Jaja, wir wissen es: Not all men, but always men. Bela B taucht in seinen zweiten Buch in die Niederungen der toxischen Männlichkeit ein. Und wo kann man das besser als in Rockgruppen, siehe bspw. Rammstein. Und der Einblick in die Welt des Tourlebens und der Differenzen innerhalb der Gruppe war schon interessant. Und Bela B hat das Thema sexueller Missbrauch sowie Machtmissbrauch gut, authentisch und einfühlsam rübergebracht.
Aber dennoch fand ich die Geschichte ziemlich zäh.

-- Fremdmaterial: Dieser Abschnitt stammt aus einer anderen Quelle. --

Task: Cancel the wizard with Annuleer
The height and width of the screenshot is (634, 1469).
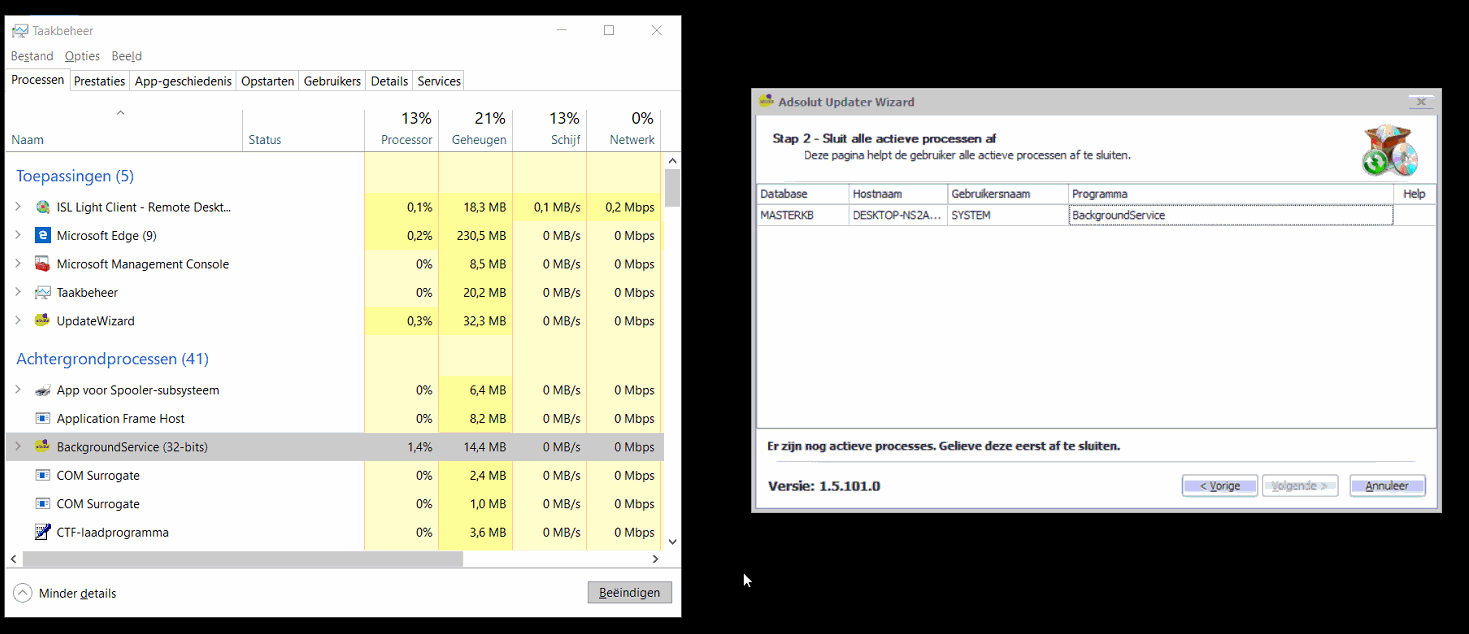Action: point(1386,486)
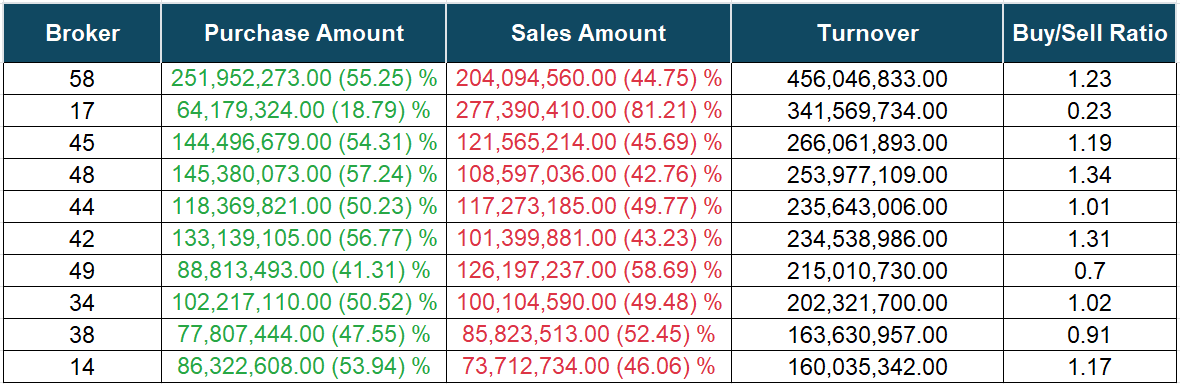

Das lag zum einen an der Vielzahl der handelnden Personen. Eigentlich bräuchte das Buch ein Personenregister, damit man nicht durcheinander kommt. Zum anderen gab es einfach Handlungsstränge, die es nicht gebräucht hätte. Bspw. die Müritzfahrt von Liane oder die Story rund um Guido. Ja, auch hier wird gut das Patriarchat und der damit einhergehende Machtmissbrauch erzählt. Aber das war für mich ein Zusatz, den es halt nicht gebraucht hätte. Hat die Story nur aufgebläht, ohne großen Mehrwert.
Mein Fazit: Kein schlechtes Buch zum Thema, aber auch nicht das Beste.